Stored records:
########

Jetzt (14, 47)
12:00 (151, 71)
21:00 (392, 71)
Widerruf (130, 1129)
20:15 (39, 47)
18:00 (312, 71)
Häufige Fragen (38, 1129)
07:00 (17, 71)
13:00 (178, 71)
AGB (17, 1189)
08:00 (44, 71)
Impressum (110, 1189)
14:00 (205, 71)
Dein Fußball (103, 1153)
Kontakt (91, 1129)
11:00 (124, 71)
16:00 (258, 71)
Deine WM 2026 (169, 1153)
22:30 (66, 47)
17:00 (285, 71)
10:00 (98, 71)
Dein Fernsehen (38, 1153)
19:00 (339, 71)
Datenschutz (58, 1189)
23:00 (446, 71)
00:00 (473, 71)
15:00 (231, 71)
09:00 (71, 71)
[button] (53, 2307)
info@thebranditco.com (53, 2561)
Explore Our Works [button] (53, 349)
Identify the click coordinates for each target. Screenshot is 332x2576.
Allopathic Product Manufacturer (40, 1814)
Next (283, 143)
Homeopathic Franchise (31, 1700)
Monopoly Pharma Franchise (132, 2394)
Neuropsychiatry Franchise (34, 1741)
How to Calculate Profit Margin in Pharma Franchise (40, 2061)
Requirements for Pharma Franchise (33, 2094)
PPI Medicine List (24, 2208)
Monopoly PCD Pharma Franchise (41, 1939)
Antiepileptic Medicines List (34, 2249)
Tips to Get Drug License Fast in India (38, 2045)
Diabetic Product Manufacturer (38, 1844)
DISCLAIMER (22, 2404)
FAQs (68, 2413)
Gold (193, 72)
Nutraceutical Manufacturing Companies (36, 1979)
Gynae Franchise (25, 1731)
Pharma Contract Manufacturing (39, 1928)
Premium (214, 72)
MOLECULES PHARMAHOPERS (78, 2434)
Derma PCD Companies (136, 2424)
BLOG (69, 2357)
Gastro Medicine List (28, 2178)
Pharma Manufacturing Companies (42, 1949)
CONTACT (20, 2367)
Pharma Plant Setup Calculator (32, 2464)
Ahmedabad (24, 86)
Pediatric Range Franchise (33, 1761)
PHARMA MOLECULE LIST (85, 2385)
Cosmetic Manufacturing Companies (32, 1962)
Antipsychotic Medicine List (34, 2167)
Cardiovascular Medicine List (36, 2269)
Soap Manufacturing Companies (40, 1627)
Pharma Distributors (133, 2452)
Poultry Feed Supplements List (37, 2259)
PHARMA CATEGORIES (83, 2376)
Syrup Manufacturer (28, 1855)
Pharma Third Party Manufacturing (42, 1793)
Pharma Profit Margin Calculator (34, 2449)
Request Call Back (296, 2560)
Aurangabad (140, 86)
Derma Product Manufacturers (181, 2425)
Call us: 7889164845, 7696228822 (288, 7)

########

• [To do]:
The answer should hold the lines from the one containing "Pharma Distributors (133, 2452)" through the end of the entries above, set down exactly, with both ends included.

• [Reply]:
Pharma Distributors (133, 2452)
Poultry Feed Supplements List (37, 2259)
PHARMA CATEGORIES (83, 2376)
Syrup Manufacturer (28, 1855)
Pharma Third Party Manufacturing (42, 1793)
Pharma Profit Margin Calculator (34, 2449)
Request Call Back (296, 2560)
Aurangabad (140, 86)
Derma Product Manufacturers (181, 2425)
Call us: 7889164845, 7696228822 (288, 7)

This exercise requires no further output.